The real problem was in parts of levee construction, “the authorities forgot to regularly cut the undergrowth which attract the beavers to the area”, Mizera said.
Opposition Law and Justice (PiS) MP Marcin Ociepa, speaking in parliament on September 25, mocked Tusk for his remarks on beavers.
“Donald Tusk will blame anyone but himself and this is sometimes grotesque as in the case of blaming beavers for the floods,” he said.
“I wonder if these beavers are to blame for Storm Boris or the lack of information flowing between state officials and local governments?”
In parliament, the same day, Tusk preferred to concentrate on other issues regarding the floods. He warned against ‘fake news’ of levees being blown up to deliberately flood towns, saying these stories were intended to sow panic and undermine trust in the state.
Tusk pointed to Moscow, and said there had been growth in recorded activity from “Russian-linked accounts”.

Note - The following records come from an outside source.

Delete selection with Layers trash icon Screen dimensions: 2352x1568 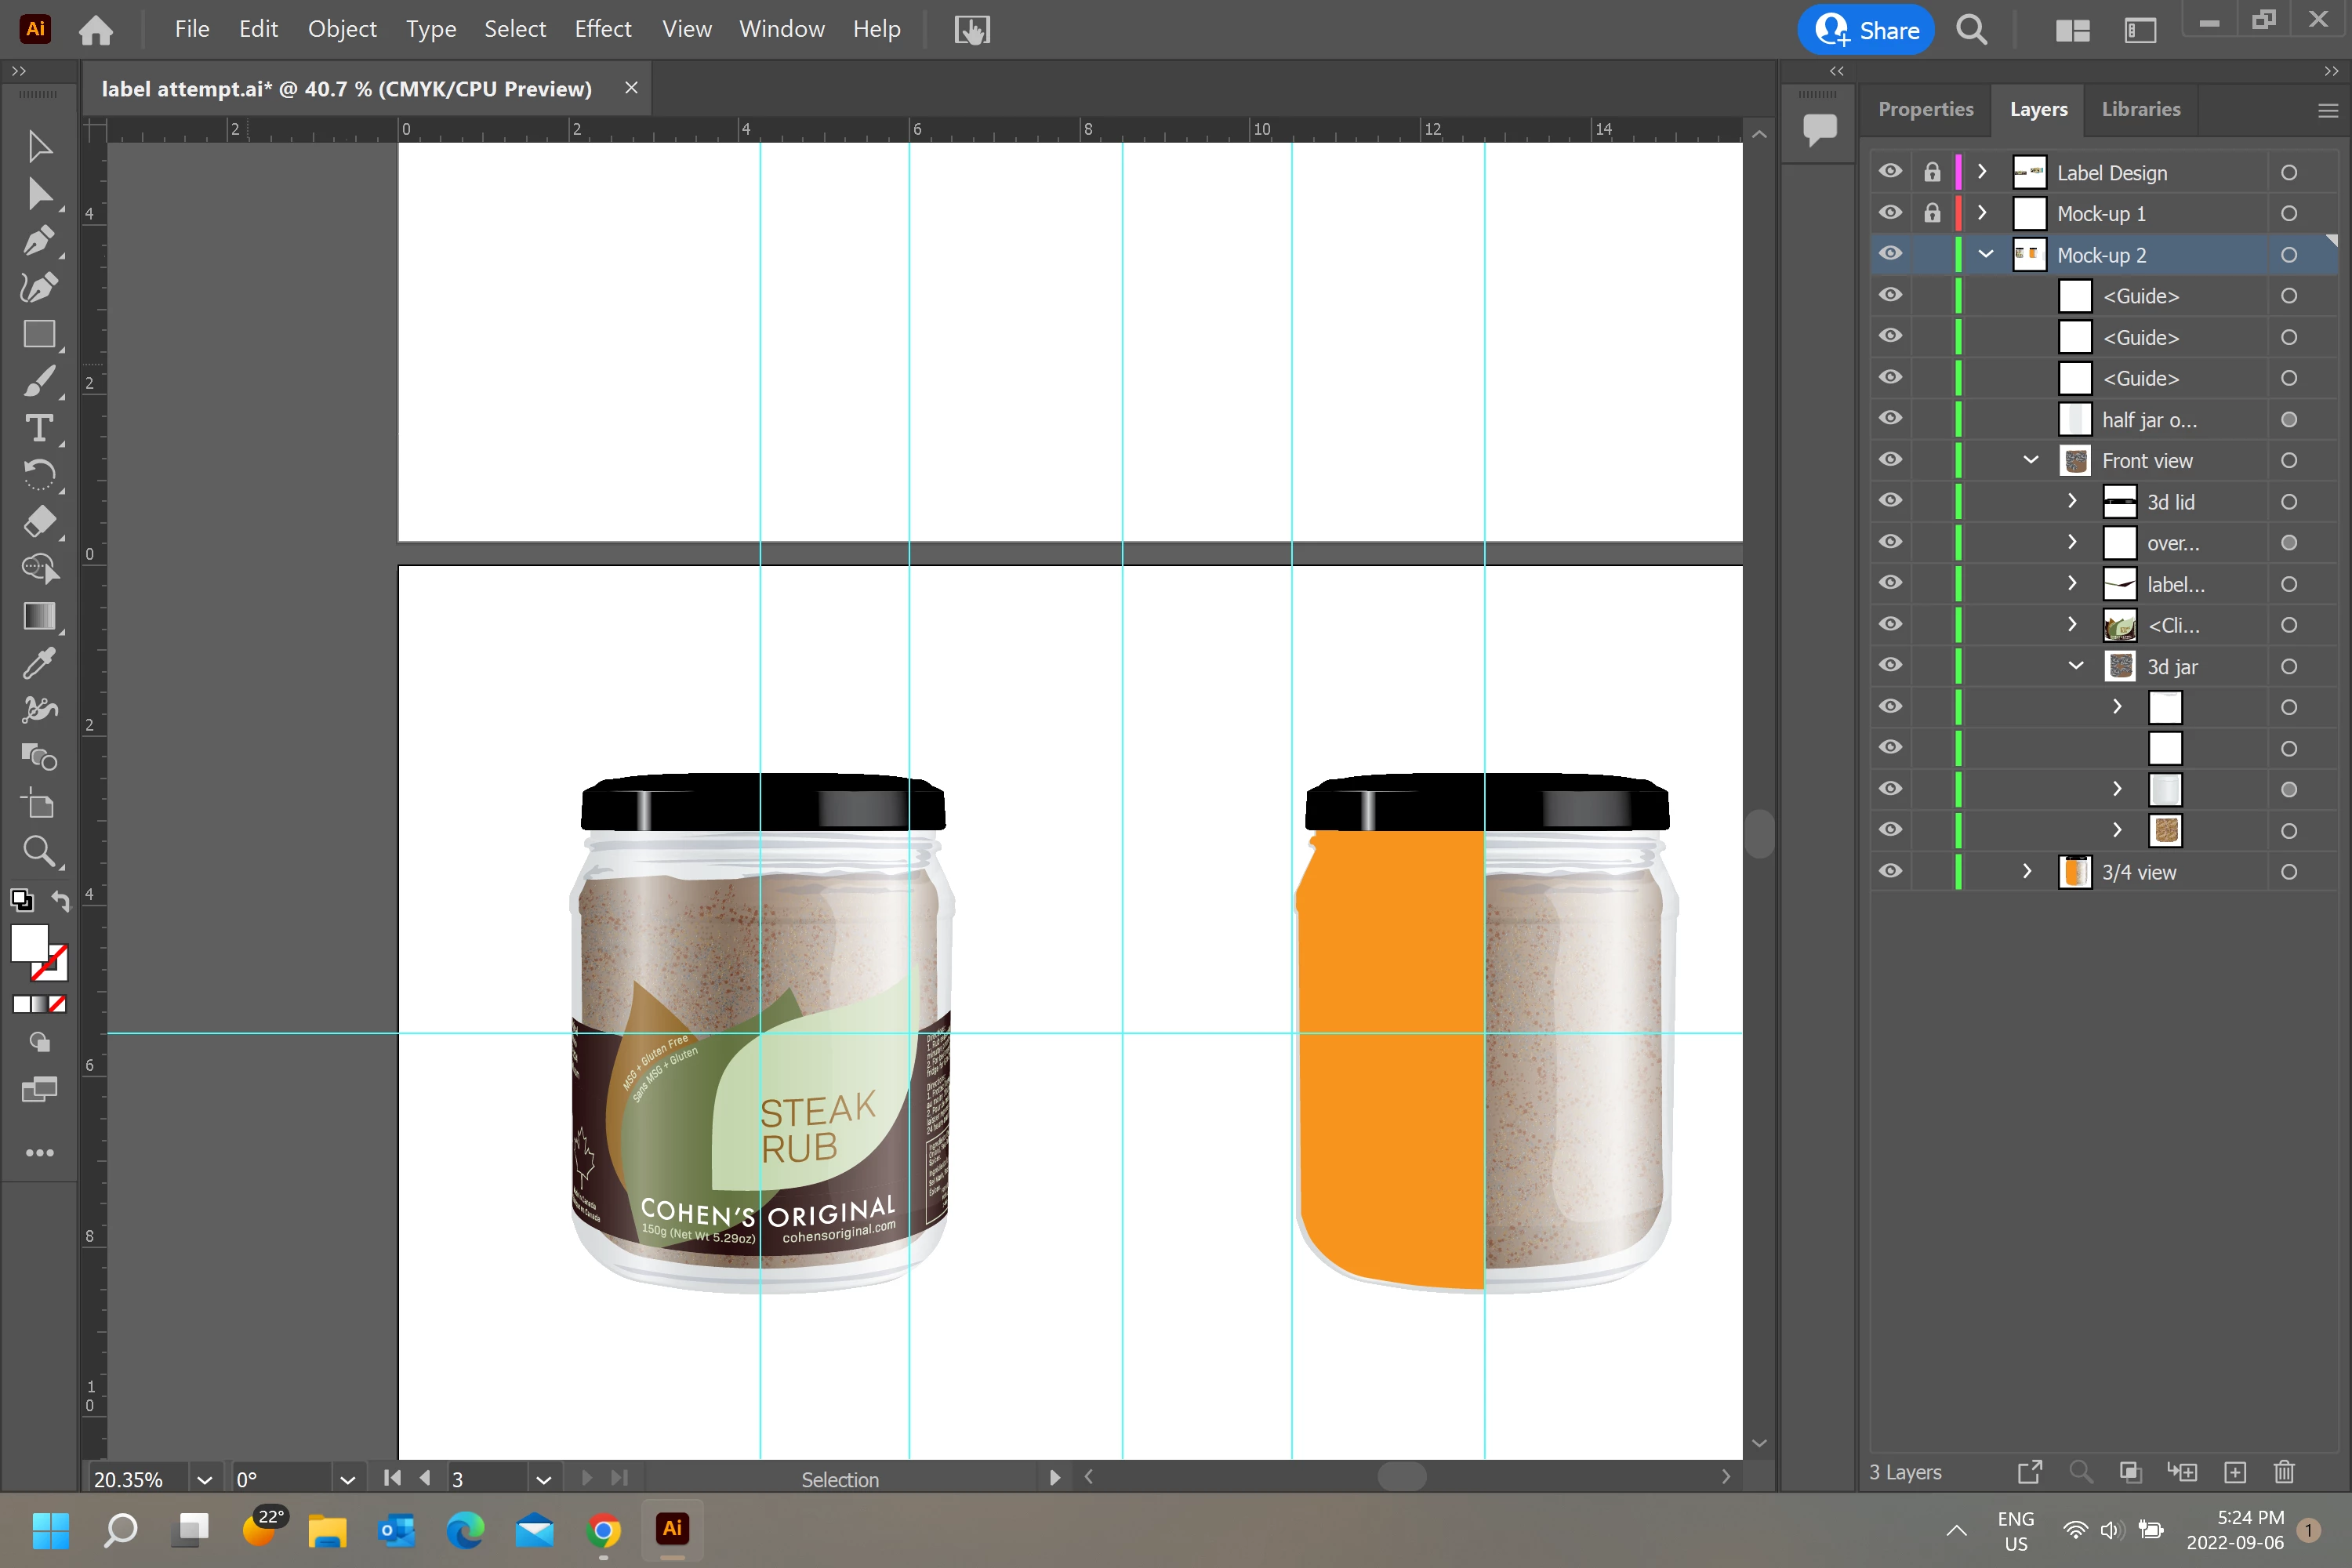pyautogui.click(x=2284, y=1472)
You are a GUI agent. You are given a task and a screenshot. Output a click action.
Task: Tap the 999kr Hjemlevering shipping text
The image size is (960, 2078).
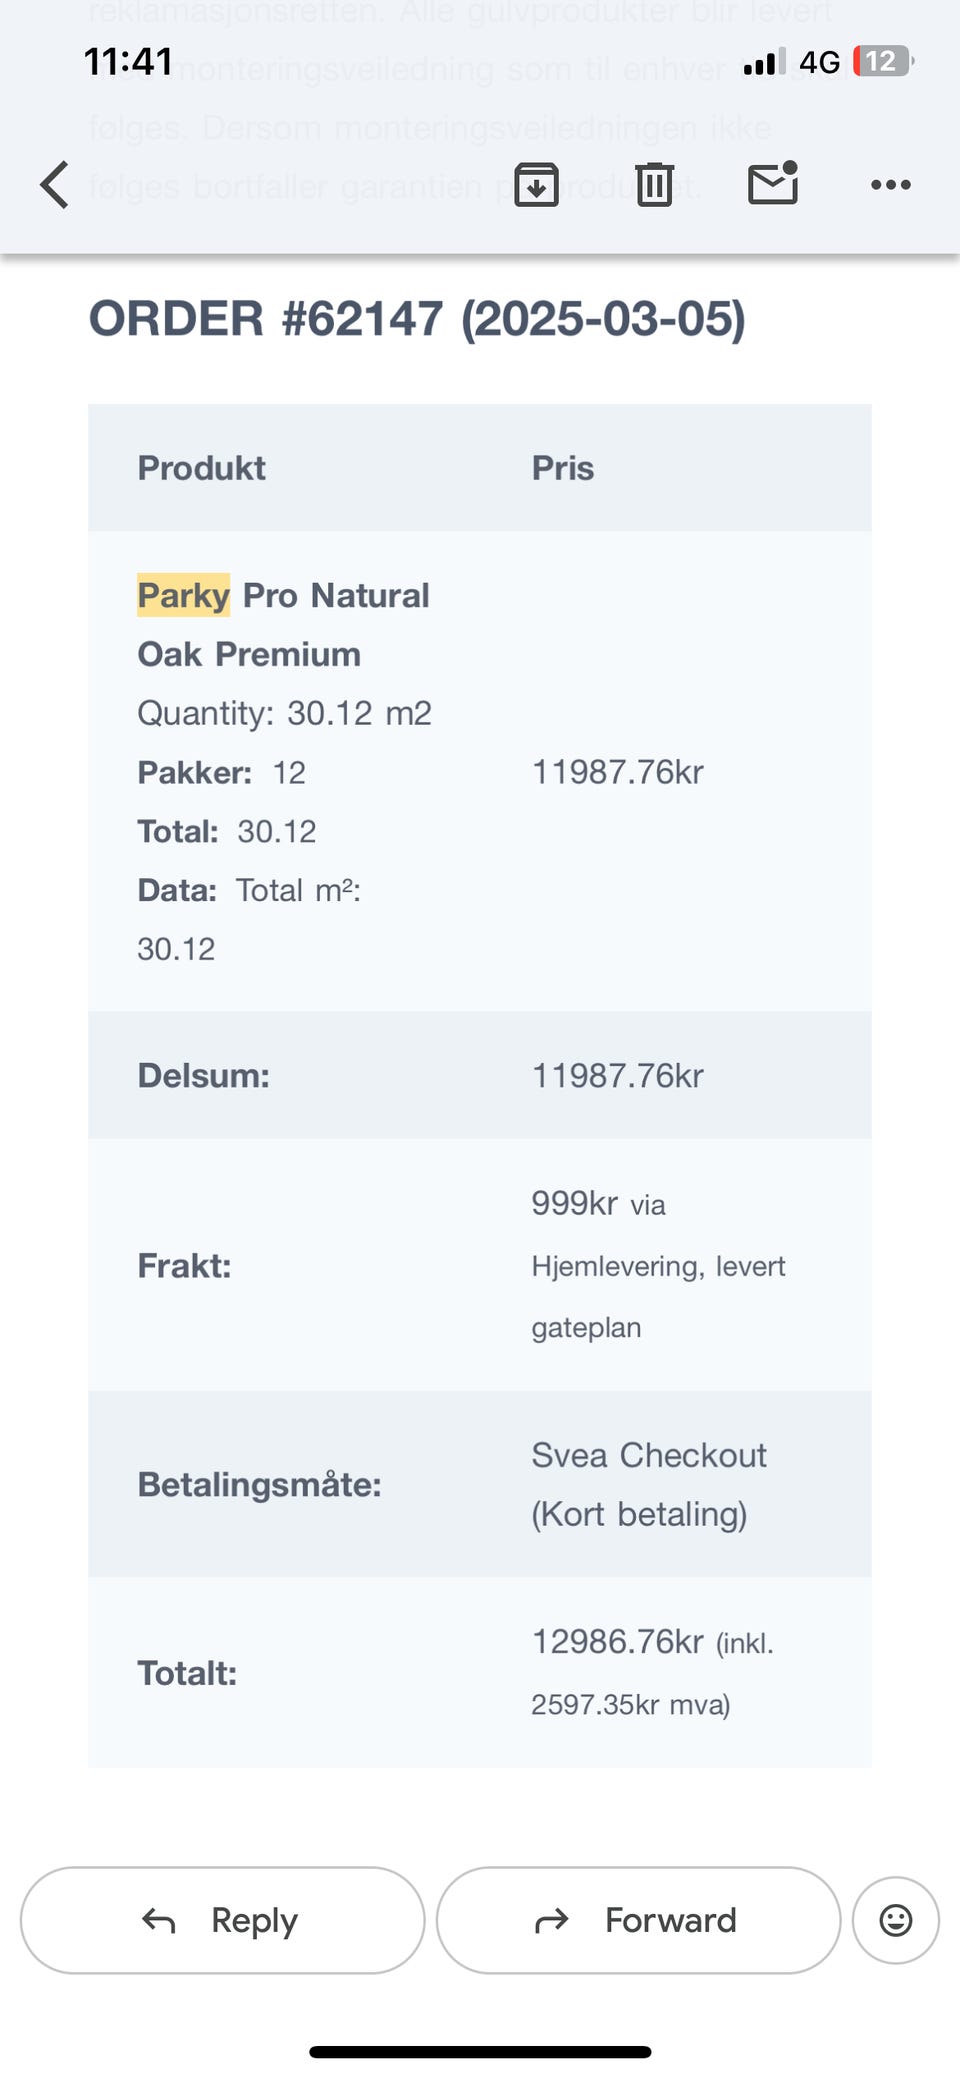click(658, 1265)
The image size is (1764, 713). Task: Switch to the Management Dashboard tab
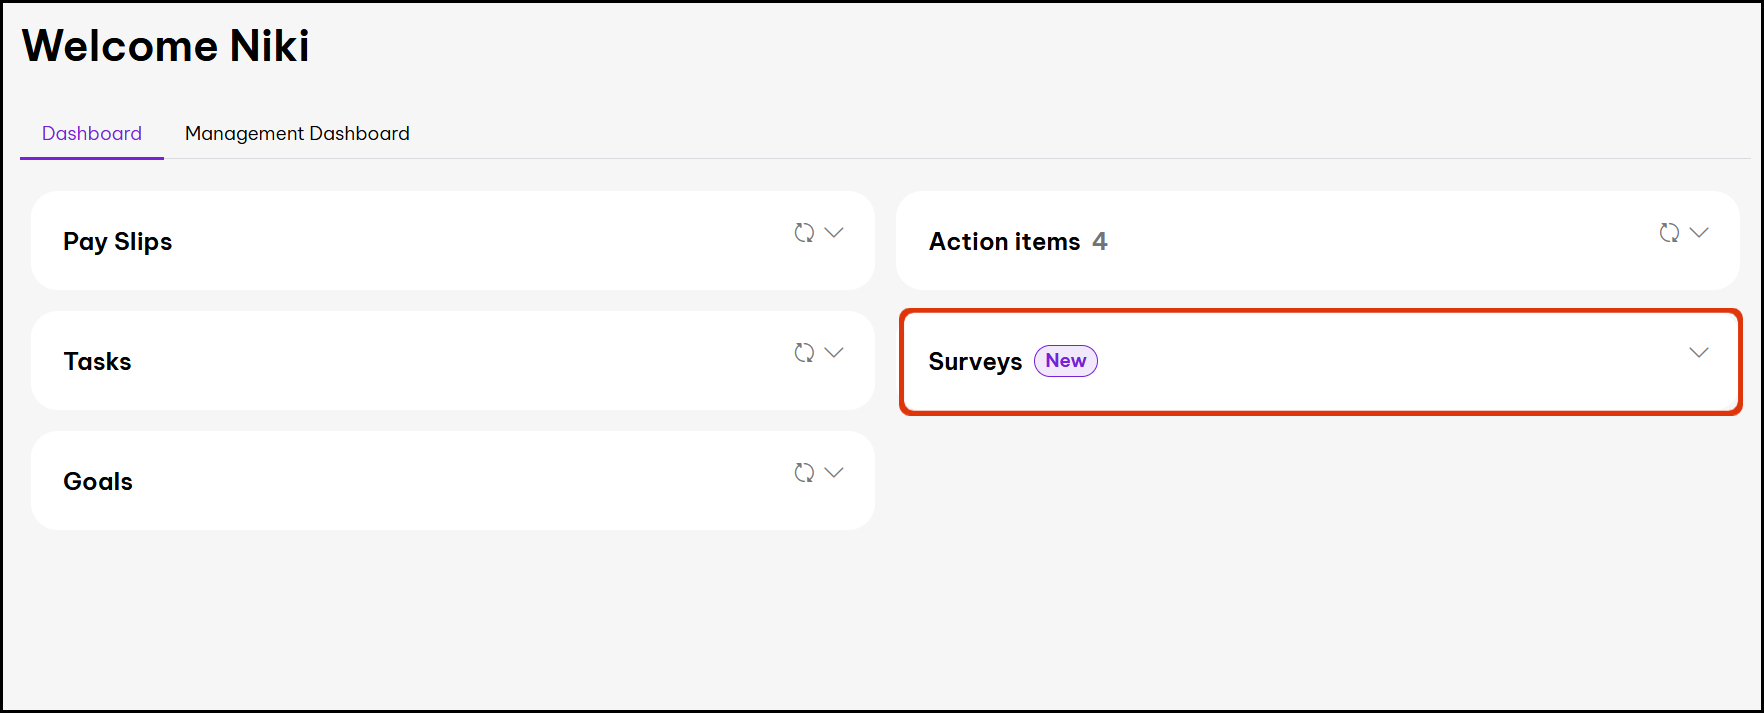coord(297,133)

The opposition PiS, however, concentrated on the lack of response to the flood in the Kłodzko valley during the weekend of September 13-15.
The PiS pointed to public documents from September 11, issued by Poland’s state meteorologists (IMGW), announcing third-degree hydrological and meteorological warnings for that region.
The warnings were sent to the government’s security centre (RCB), warning of severe rainfall and a 95 per cent probability of flooding.
Despite these warnings and a crisis management team being formed, the government took no decisive action to cope with the disaster, said the PiS.
Along with the PiS’s criticism, witnesses in the Kłodzko area claimed in Polish media they were left to their own devices on the weekend of September 13-15.
The army and fire and other emergency services only arrived the week after, they added.